> **Exercise set**
A) In the forum thread about Stata in the Harvard Dataverse Repository, what percentage of R files failed to complete without error in the initial execution?
B) Pick up the forum thread about Stata in the Harvard Dataverse Repository after its final sentence and keep it going.

> **Quoted text**
**********

Stata is #1 - in the Harvard Dataverse Repository

Richard Williams

Join Date: Apr 2014

Posts: 4983
#1

Stata is #1 - in the Harvard Dataverse Repository

02 Dec 2022, 08:49

https://www.nature.com/articles/s41597-022-01143-6

The most popular programming languages among the Harvard Dataverse repository users are Stata and R, as shown from the frequency of deposited code files in Fig. 1.

Also,

We find that 74% of R files failed to complete without error in the initial execution, while 56% failed when code cleaning was applied

-------------------------------------------
Richard Williams, Notre Dame Dept of Sociology
StataNow Version: 19.5 MP (2 processor)
EMAIL: [email protected]
WWW: https://www3.nd.edu/~rwilliam
Tags: None

4 likes
Jared Greathouse

Join Date: Sep 2021

Posts: 2170
#2

02 Dec 2022, 08:55

You'd think with all the talk about open source software, e.g. R and Python, that these would run the best, most of the time, and that the dated, proprietary software would exhibit the most problems..... but nope!!!!! Stata outpaces those time and again, and surprise, surprise. For the money, and for the capabilities, it's the best stats software around, in my opinion, by far.
3 likes
Comment
Nick Cox

Join Date: Mar 2014

Posts: 35651
#3

02 Dec 2022, 10:12

I think the main claim here about open source software is not that it always works if poorly used, but that all debugging is a democratic possibility as absolutely all code is downloadable for free and perfectly accessible.

**********

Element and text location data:
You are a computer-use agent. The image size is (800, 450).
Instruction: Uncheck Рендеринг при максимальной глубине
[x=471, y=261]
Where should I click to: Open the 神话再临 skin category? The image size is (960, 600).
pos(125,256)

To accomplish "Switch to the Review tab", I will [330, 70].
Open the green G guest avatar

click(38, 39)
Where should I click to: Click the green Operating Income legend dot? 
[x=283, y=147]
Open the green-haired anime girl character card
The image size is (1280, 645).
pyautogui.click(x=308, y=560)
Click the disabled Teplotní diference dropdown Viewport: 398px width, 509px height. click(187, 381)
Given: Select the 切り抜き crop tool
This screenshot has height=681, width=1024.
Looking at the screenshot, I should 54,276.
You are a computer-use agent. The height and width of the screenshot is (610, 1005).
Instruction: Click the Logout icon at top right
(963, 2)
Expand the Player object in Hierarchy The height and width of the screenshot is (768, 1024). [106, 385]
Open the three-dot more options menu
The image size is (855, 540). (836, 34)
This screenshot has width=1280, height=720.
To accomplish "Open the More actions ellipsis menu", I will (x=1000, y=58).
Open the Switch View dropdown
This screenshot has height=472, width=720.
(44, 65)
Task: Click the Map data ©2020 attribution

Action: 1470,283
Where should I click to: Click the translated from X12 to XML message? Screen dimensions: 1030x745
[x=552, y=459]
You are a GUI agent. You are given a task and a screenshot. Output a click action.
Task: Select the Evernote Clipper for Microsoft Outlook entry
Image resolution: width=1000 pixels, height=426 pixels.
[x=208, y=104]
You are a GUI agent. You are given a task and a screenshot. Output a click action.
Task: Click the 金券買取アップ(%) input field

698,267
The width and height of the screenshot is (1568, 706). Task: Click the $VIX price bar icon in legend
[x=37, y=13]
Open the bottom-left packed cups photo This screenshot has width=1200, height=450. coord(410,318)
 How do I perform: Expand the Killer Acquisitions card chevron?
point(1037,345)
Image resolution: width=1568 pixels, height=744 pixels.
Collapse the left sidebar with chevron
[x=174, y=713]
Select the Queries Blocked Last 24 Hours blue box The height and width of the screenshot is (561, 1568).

**********

> **In response**
A) 74%

B)
2 likes
Comment
Richard Williams

Join Date: Apr 2014

Posts: 4983
#4

02 Dec 2022, 10:54

I'm surprised at the high error rate (which, in fairness, is only computed for R, not Stata). I'm fairly compulsive about results being replicable if I post the code. If Stata code produces errors I bet the most likely cause would be a failure to install routines from SSC or elsewhere, and/or a failure to use version control. I wonder too if some code tells you what needs to be modified (e.g. file locations) but the tests aren't done with those required changes.

-------------------------------------------
Richard Williams, Notre Dame Dept of Sociology
StataNow Version: 19.5 MP (2 processor)
EMAIL: [email protected]
WWW: https://www3.nd.edu/~rwilliam
Comment
Leonardo Guizzetti

Join Date: Jul 2016

Posts: 2400
#5

02 Dec 2022, 11:01

Originally posted by Richard Williams View Post

I'm surprised at the high error rate (which, in fairness, is only computed for R, not Stata). I'm fairly compulsive about results being replicable if I post the code. If Stata code produces errors I bet the most likely cause would be a failure to install routines from SSC or elsewhere, and/or a failure to use version control. I wonder too if some code tells you what needs to be modified (e.g. file locations) but the tests aren't done with those required changes.

My guess is that the large majority of these errors are down to precisely which version of R and the specific packages are being used. This is not so trivial in an environment such as R or Python since there is no special emphasis on backwards compatibility as there is with Stata.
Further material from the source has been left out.